06 Dezembro 2019
Estudante apresentou documentário como conclusão do curso de jornalismo em Recife. Trabalho conta massacre e escravidão dos indígenas.
A reportagem é de Tácita Martins, publicada por G1, 04-12-2019.
Povo Nawa foi perseguido e escravizado na época do boom da borracha no Acre (Foto: Tarisson Nawa/Arquivo pessoal)
Por cerca de 100 anos, o povo Nawa foi considerado extinto nas terras que ocupavam no Vale do Juruá. Tirados de suas malocas pelo donos de seringais na época do boom da borracha no Acre, eles foram escravizados e mortos ao terem contato com os chamados coronéis e patrões, donos dos seringais.
Só anos depois, foram reconhecidos os sobreviventes do povo Nawa. E foi essa história que motivou o estudante Tarisson Nawa, de 23 anos, a produzir o documentário “Memórias Nawa: das malocas ao contexto urbano”, de pouco mais de meia hora, para concluir sua formação em comunicação social na Universidade Federal de Pernambuco (UFPE).
O mesmo projeto agora vai ser aprofundado em uma curso de mestrado no Rio de Janeiro. A ligação do estudante com o assunto é mais do que científica, mas sim de ligação com suas origens e identidade.
“O povo Nawa foi considerado, por mais de 100 anos, um povo extinto. A história do povo de forma documental tinha a proposta de incluir os Nawas dentro da historiografia tradicional que os indígenas são compreendidos no estado. Então, escutei relatos de história oral dos mais velhos do meu povo, das minhas lideranças, sobre os períodos, desde o início das malocas, correrias e cativeiros”, conta.

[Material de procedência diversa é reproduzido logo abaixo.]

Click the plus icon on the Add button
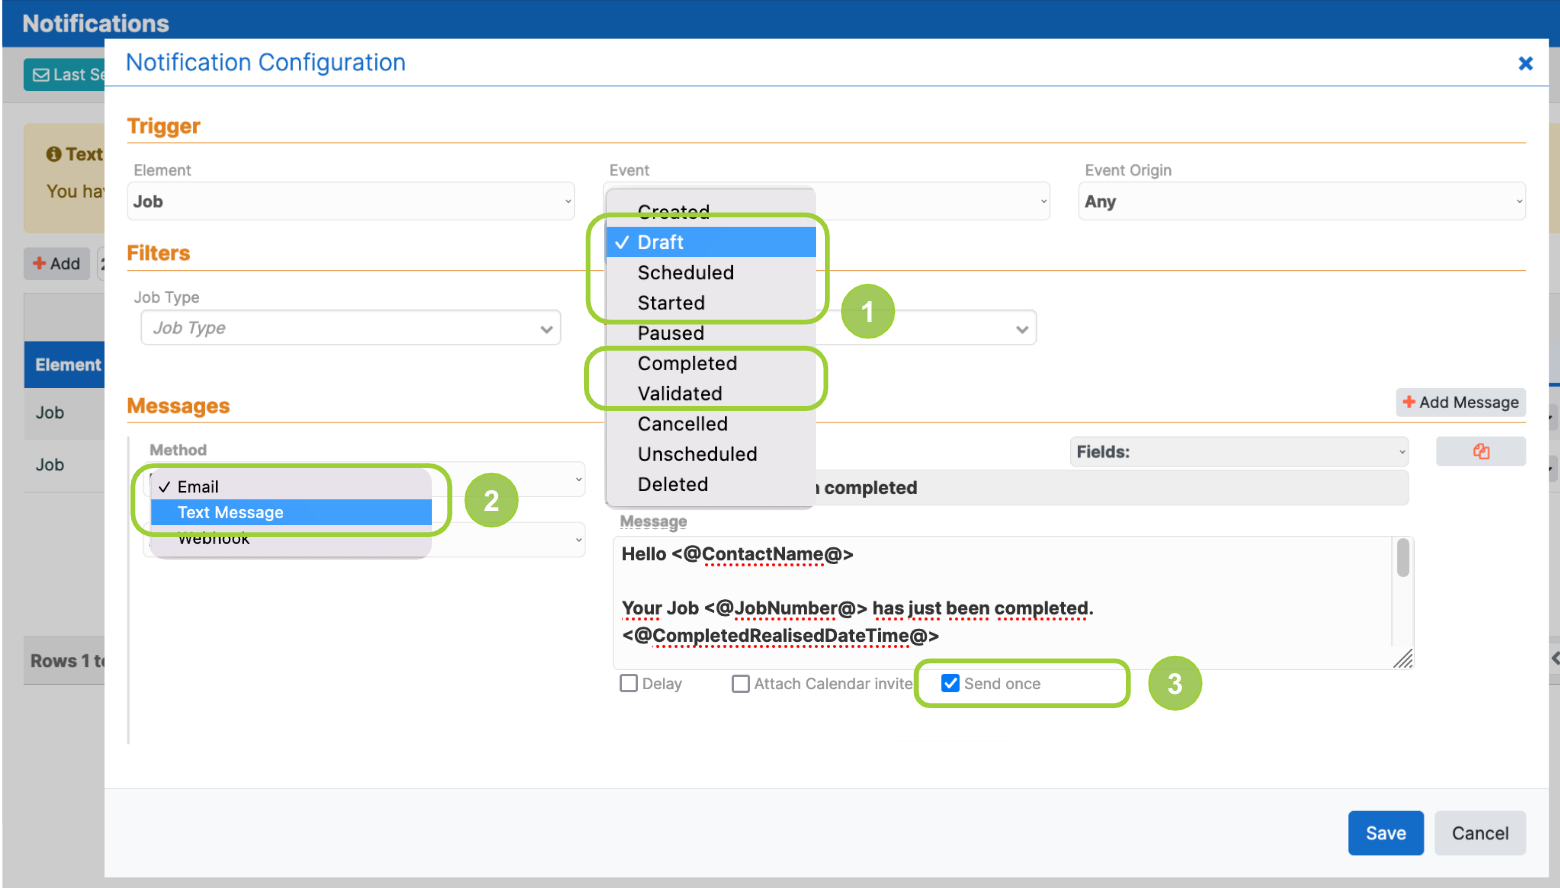This screenshot has height=888, width=1560. (x=41, y=263)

Com a chegada dos seringalistas na região, os índios eram caçados e obrigados a trabalharem na extração da borracha na região. Este primeiro contato foi a ruptura inicial desse povo com relação à sua identidade.

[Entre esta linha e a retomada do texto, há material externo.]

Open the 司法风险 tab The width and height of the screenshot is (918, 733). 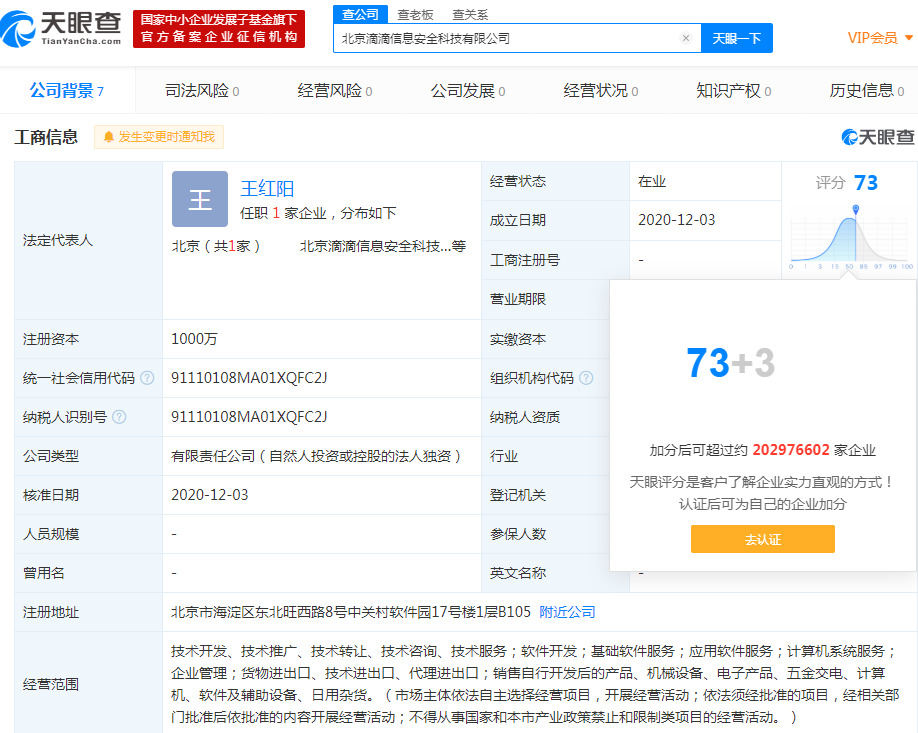(197, 90)
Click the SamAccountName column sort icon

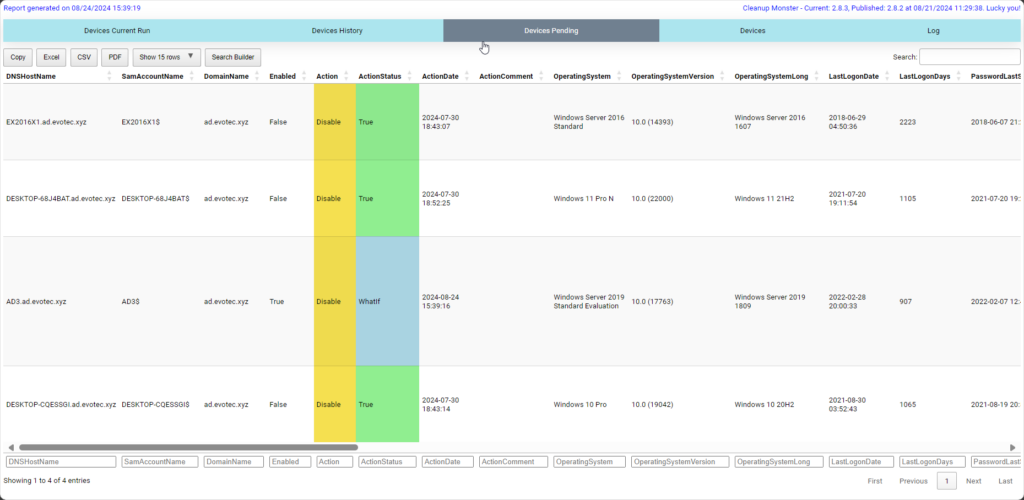click(x=193, y=76)
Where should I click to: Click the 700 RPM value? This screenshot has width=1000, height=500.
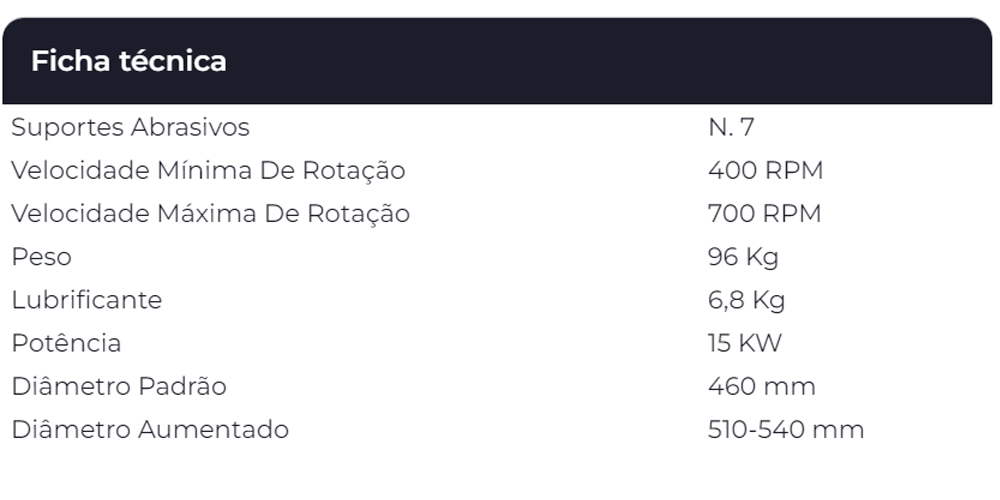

“A intenção era justamente ouvir esses relatos para compreender como os indígenas, meus parentes, chegaram até a cidade. Pensando que o povo Nawa, a grande maioria vive em bairros de Mâncio Lima, que foi a cidade onde nasci”, explica.
Tarisson Nawa, registrado como José Tarisson Costa da Silva, decidiu fazer jornalismo na UFPE. Ao chegar próximo do final do curso, esteve na cidade onde nasceu, em Mâncio Lima, no interior do Acre, e teve contato com a sua etnia.

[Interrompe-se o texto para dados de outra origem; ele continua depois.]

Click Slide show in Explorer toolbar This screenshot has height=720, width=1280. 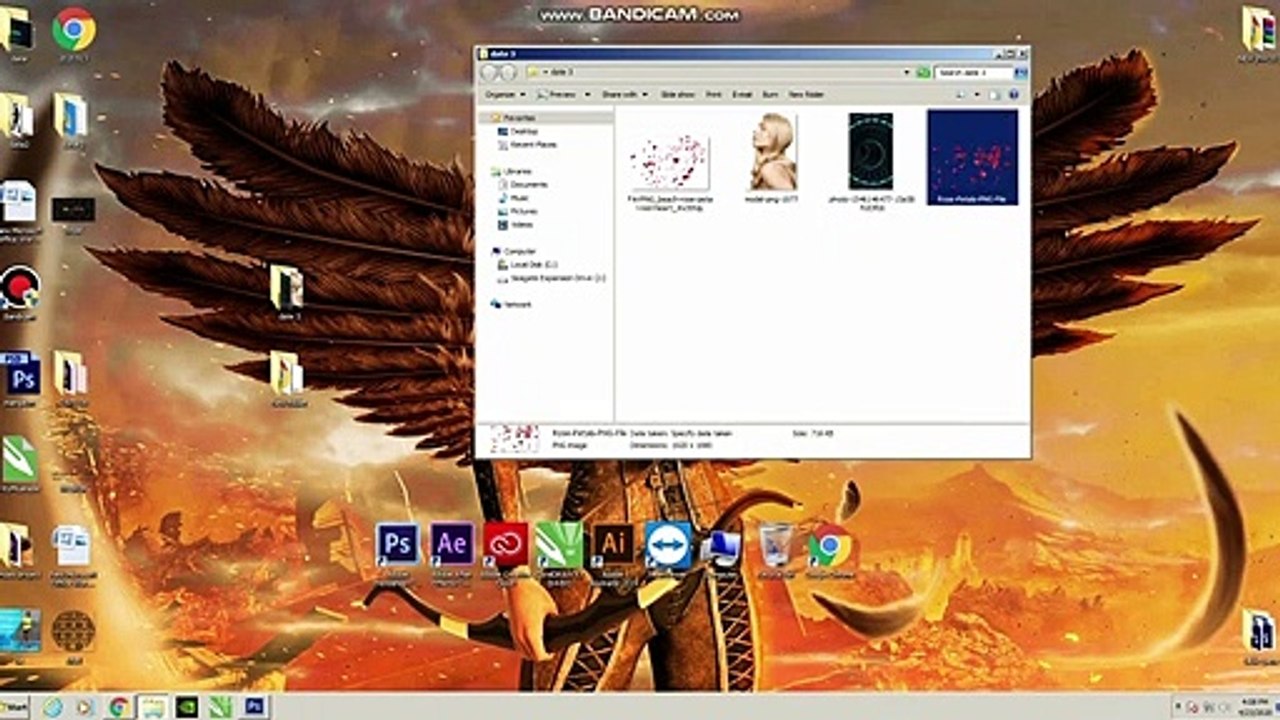click(677, 94)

Despretensiosamente, começou a gravar os relatos dos mais velhos sobre a exploração do povo Nawa. Tempos depois, resolveu se aprofundar no assunto e fazer um trabalho de conclusão de curso sobre o tema.
“Minha família saiu do território por perseguição e por violência dentro da região onde meus parentes se deslocavam quando a seringa ainda era muito usada, era o meio de saída de sobrevivência. Meus parentes viviam essa relação com os donos de seringais e por mudanças muito intensas na região para tentar dar conta do sistema, que era essa relação que estabeleciam com os donos de seringais”, conta.
Indígenas eram obrigados a trabalhar com extração de borracha (Foto: Reprodução)
Os períodos são conhecidos, dentro da cultura Nawa, como malocas, correria e cativeiro. Todo esse processo explica como os indígenas saíram das aldeias para ocupar espaços urbanos.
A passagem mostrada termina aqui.